Background Seated lumbar rotation manipulation is widely used for low back pain, but lacks detailed biomechanical analysis. Understanding its biomechanical characteristics is crucial for therapists to improve comprehension and support education and research. The purpose of this study was to analyze the kinematic and mechanical parameters of Seated lumbar rotation manipulation. Methods Sixty healthy volunteers underwent manipulation by experienced therapists. Three-dimensional movements, thrust velocity, and acceleration were measured using motion capture technology. Force parameters were recorded using pressure sensing gloves mounted on the therapist’s hands. Subgroup comparisons were conducted based on body mass index, and linear regression was used to analyse the relationship between force parameters and BMI (Body Mass Index). Finally, Pearson’s correlation test was employed to examine the correlation between the forces exerted by both hands during each procedure.
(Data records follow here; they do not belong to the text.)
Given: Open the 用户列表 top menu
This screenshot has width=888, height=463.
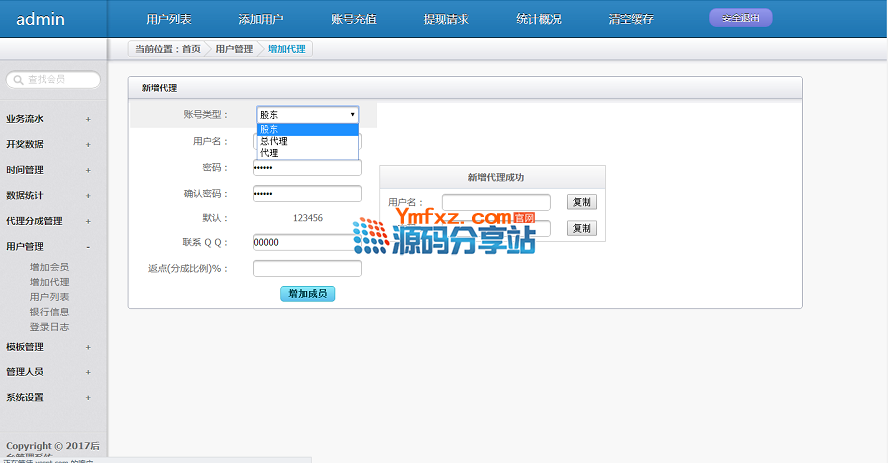Looking at the screenshot, I should click(169, 19).
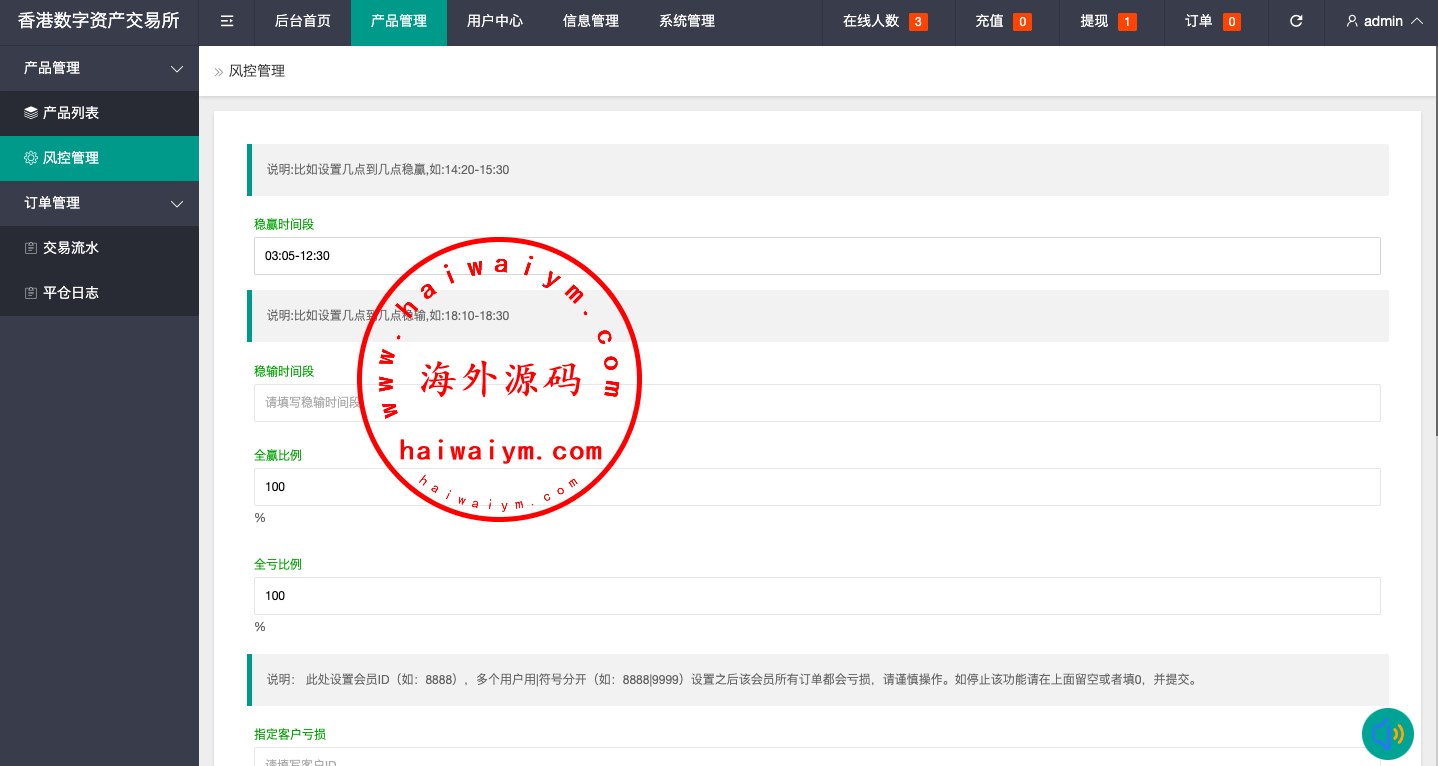This screenshot has height=766, width=1438.
Task: Open 系统管理 menu
Action: coord(687,21)

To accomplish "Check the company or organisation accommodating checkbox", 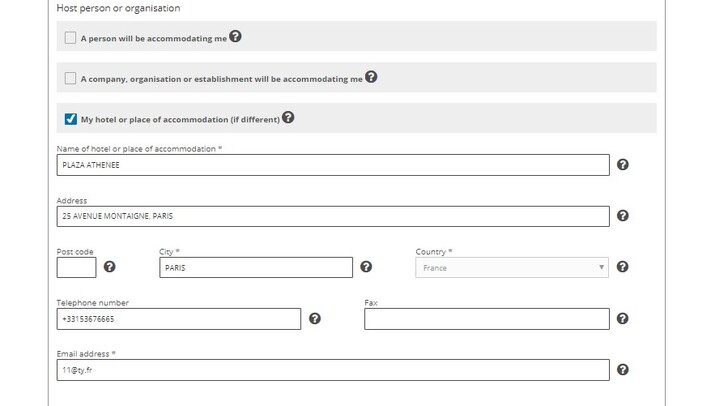I will [70, 78].
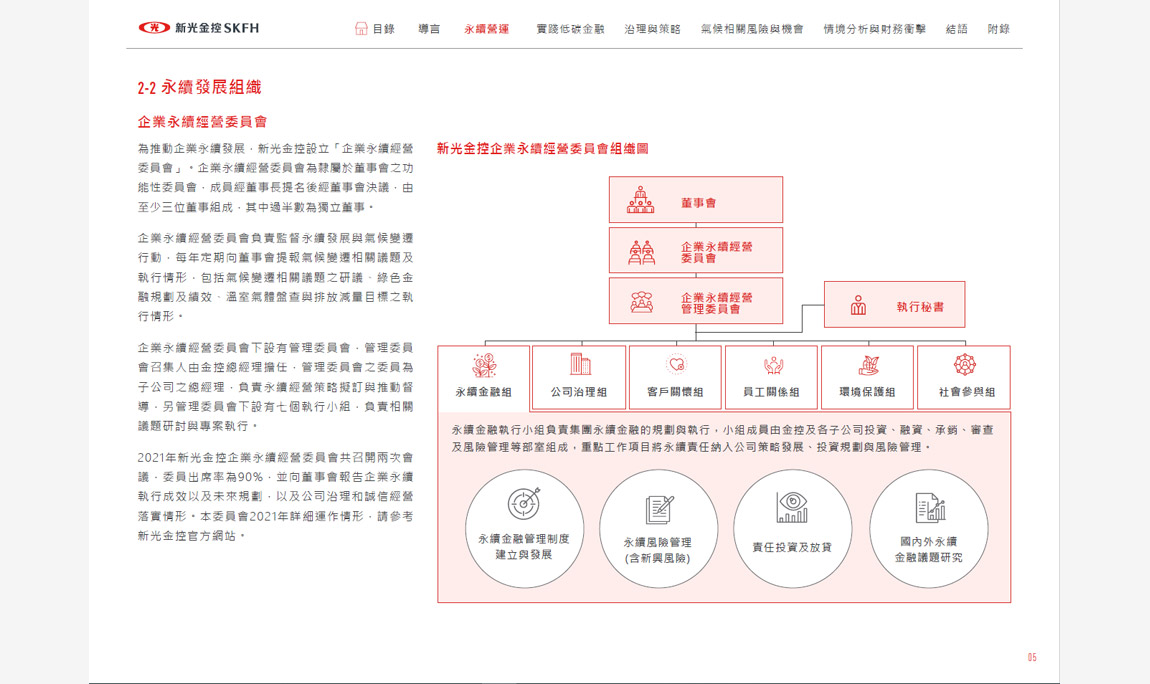Click the target icon for 永續金融管理制度
1150x684 pixels.
point(523,503)
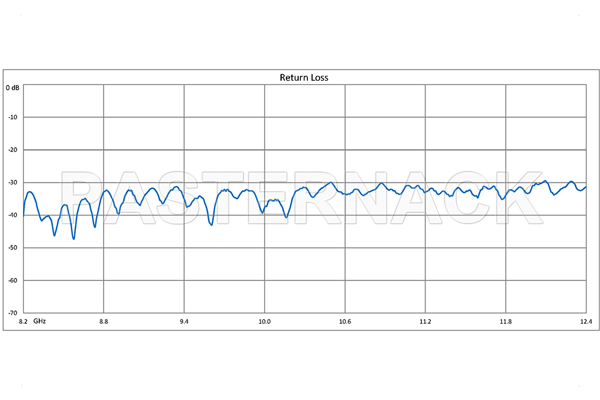600x400 pixels.
Task: Click the -50 y-axis label
Action: coord(14,248)
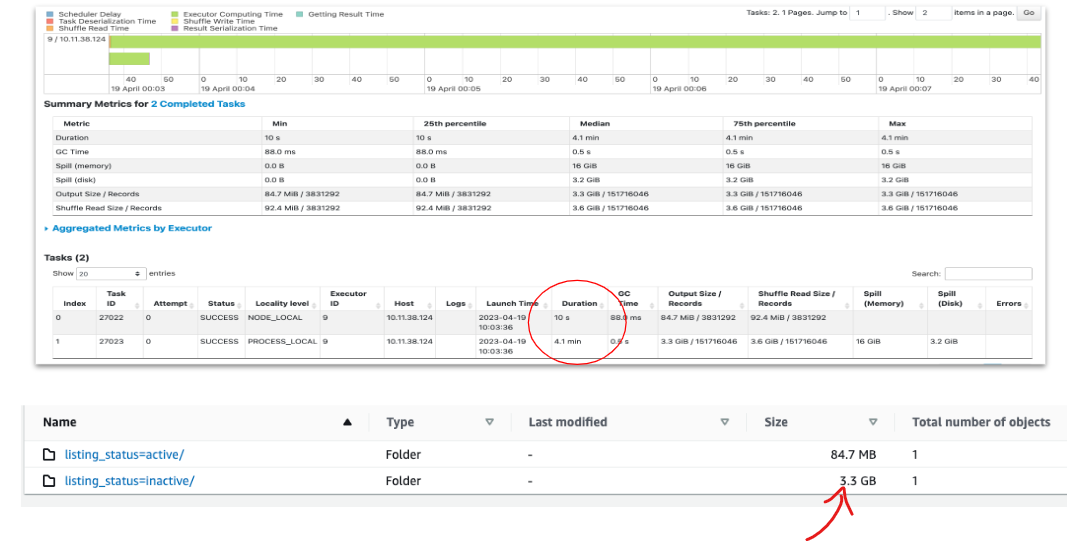Click the listing_status=inactive/ folder icon
The width and height of the screenshot is (1067, 542).
tap(48, 482)
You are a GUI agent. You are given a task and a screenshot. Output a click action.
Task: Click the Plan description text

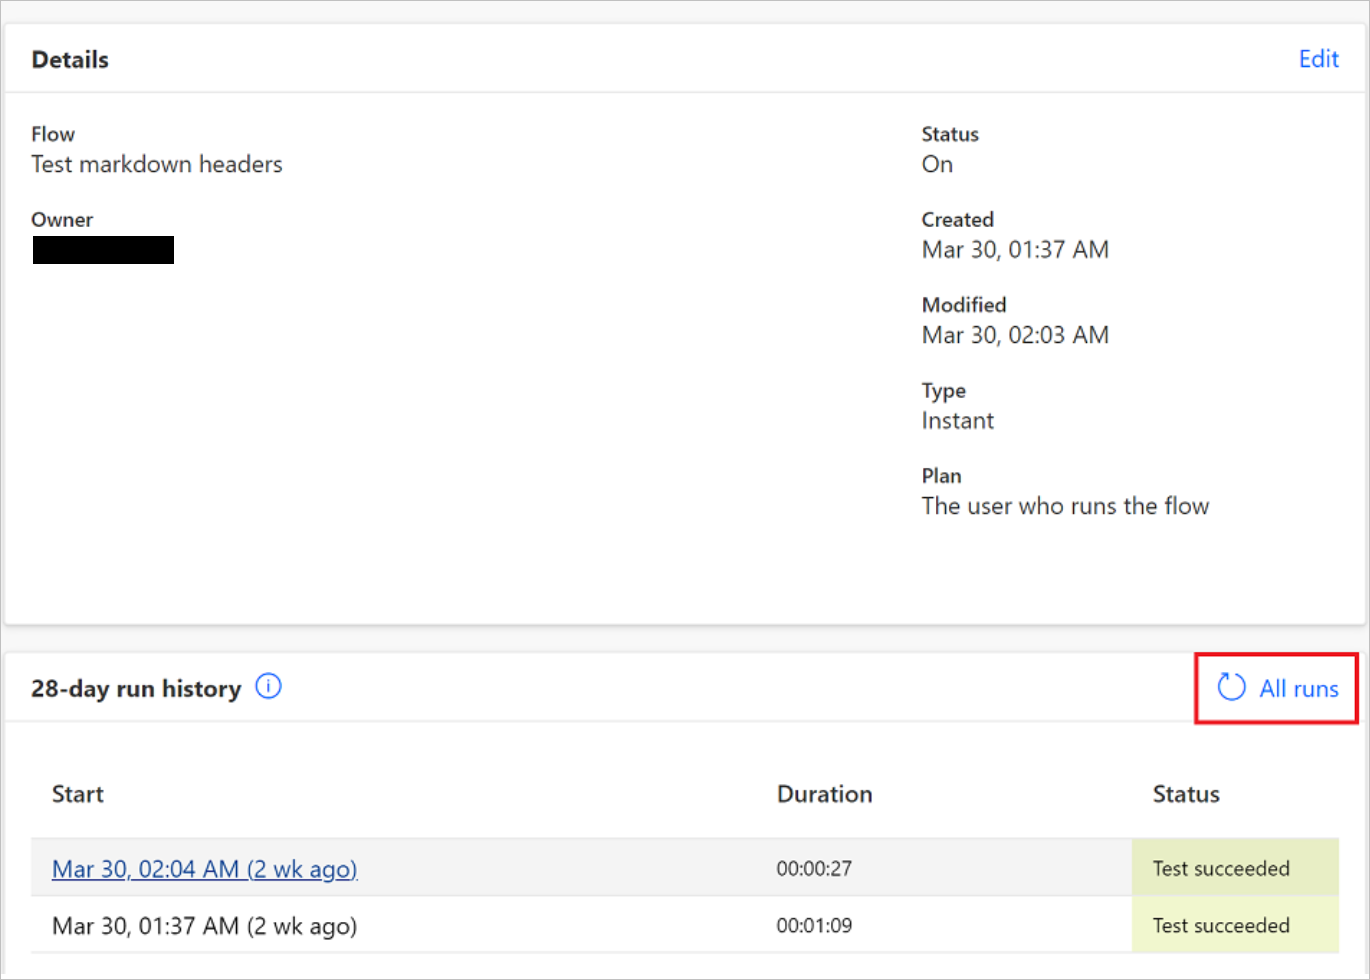point(1065,506)
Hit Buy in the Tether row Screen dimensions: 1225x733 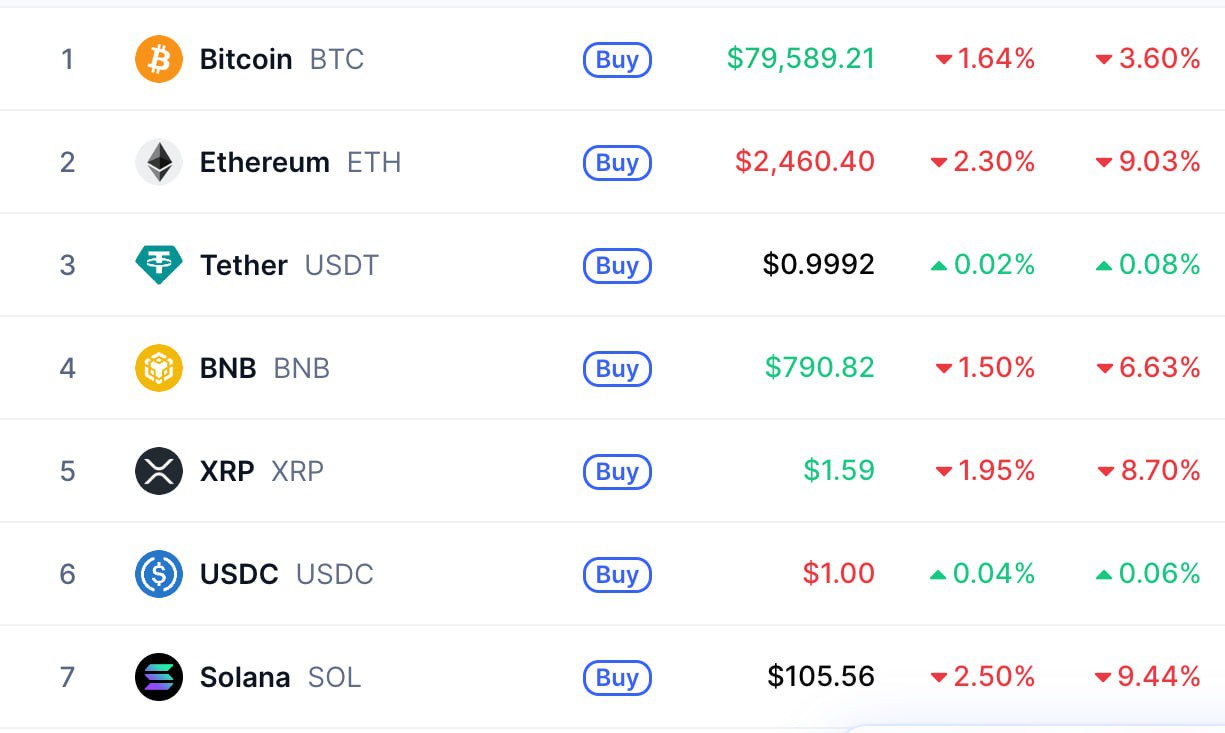(617, 266)
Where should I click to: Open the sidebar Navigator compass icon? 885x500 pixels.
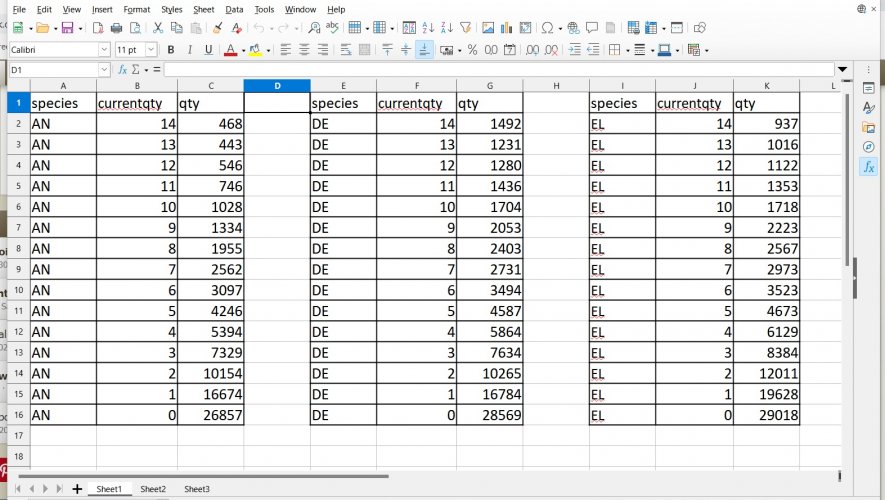click(868, 147)
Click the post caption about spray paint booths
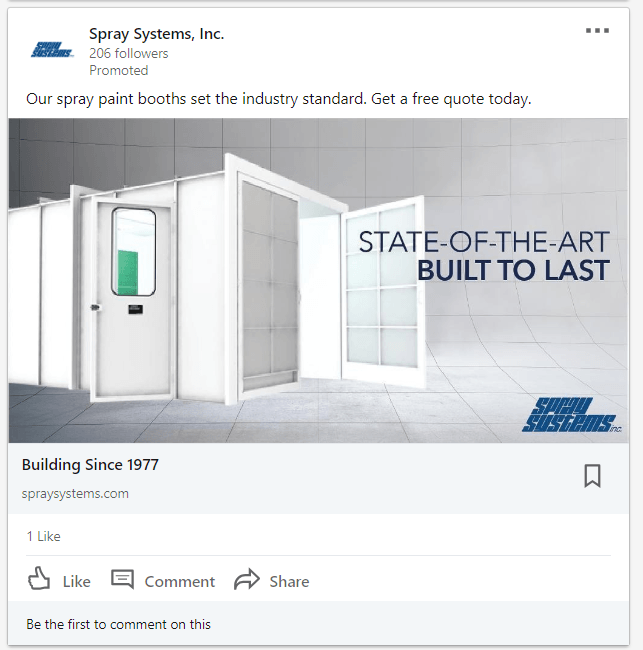Image resolution: width=643 pixels, height=650 pixels. click(279, 99)
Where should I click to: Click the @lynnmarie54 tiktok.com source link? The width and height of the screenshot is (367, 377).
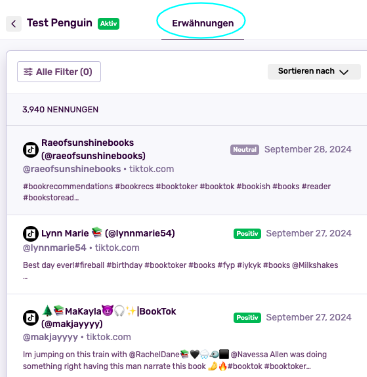click(x=81, y=248)
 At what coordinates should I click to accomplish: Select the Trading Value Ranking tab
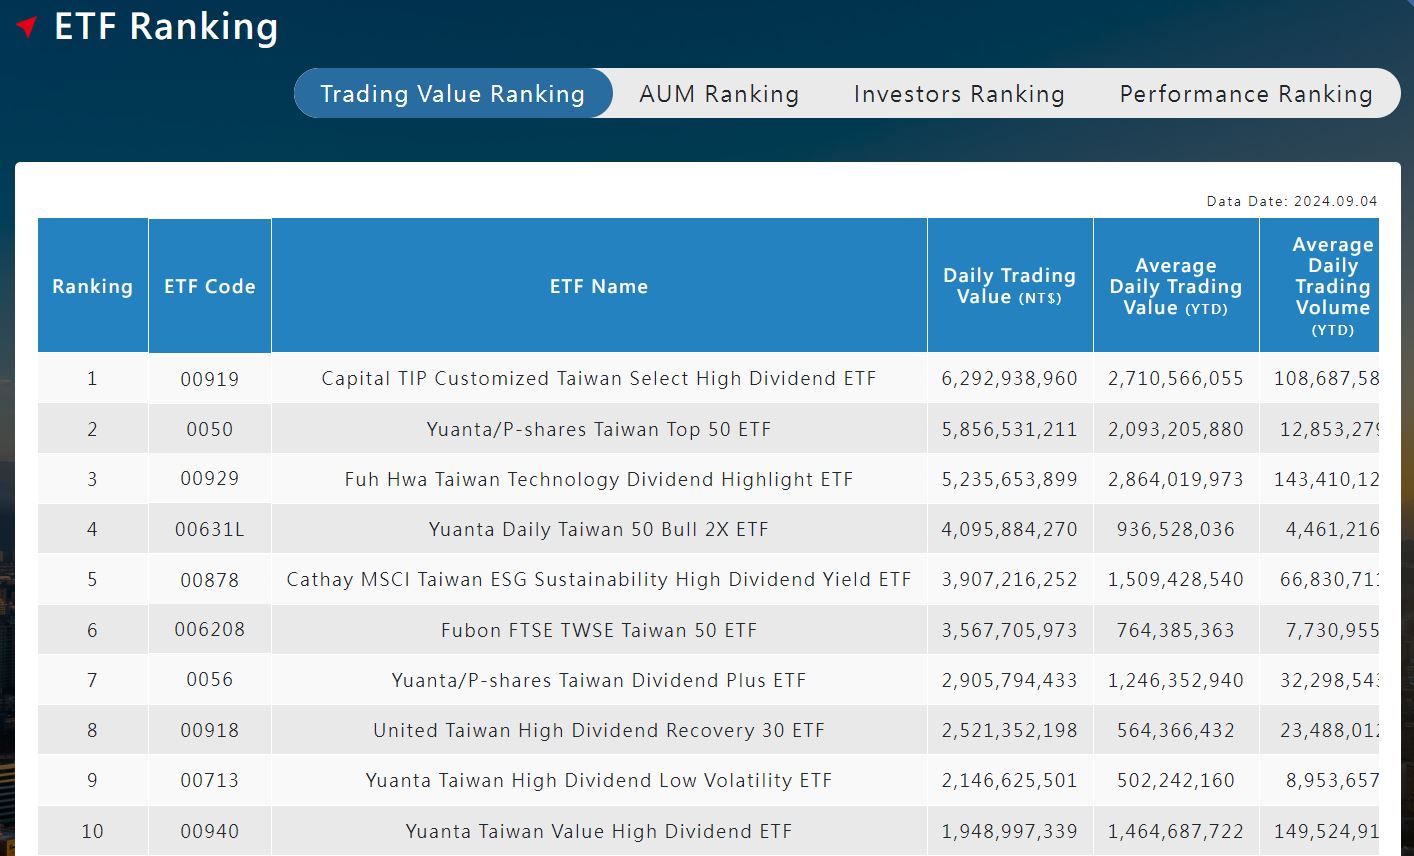(452, 94)
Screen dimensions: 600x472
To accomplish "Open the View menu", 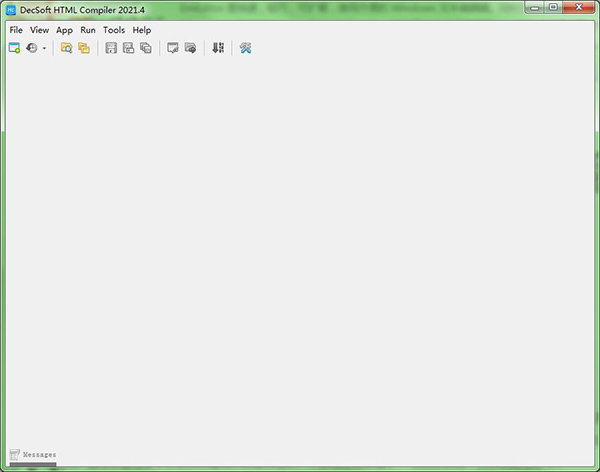I will (39, 30).
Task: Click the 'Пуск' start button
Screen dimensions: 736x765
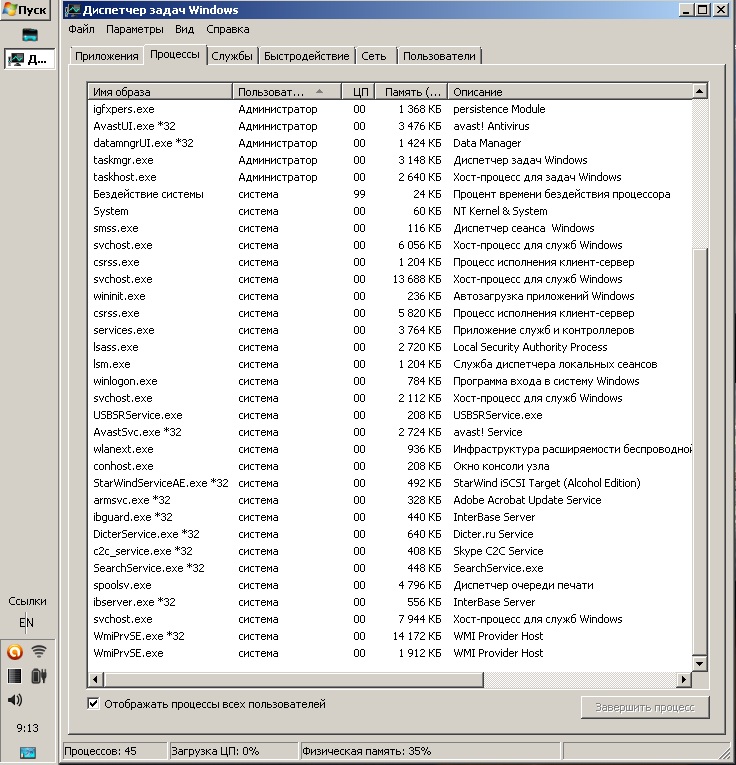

Results Kinematic analysis indicated that the angles in three directions were greatest for rotation, followed by lateral bending and flexion. Similarly, rotation was the dominant angular velocities, greater than lateral flexion and anteflexion. Furthermore, Preload duration (2.72 ± 0.10 s) and thrust duration (0.48 ± 0.04 s) were recorded. In terms of force, four key force metrics were calculated: preload force (58.99 ± 9.76 N), valley force (23.25 ± 6.24 N), thrust force (50.54 ± 9.63 N), and peak force (73.77 ± 11.06 N). While the preload rate (21.73 ± 4.66 N/s), thrust rate (106.30 ± 11.72 N/s), and the maximum torque (51.86 ± 7.52 N m) were determined. Subgroup analysis showed significant differences in force parameters by body types (P < 0.01). Linear regression revealed a positive correlation between BMI and force parameters (P < 0.05), and Pearson analysis indicated a significant correlation between forces exerted by both hands (P < 0.05). Conclusion Seated lumbar rotation manipulation is characterized by long-lever, three-dimensional coupled movements with high-velocity, low-amplitude thrusts. Additionally, the force parameters are positively influenced by somatotype, and bilateral hand force exerts a synergistic effect. This valuable biomechanical quantification help comprehending the technique and supporting its educational and experimental settings.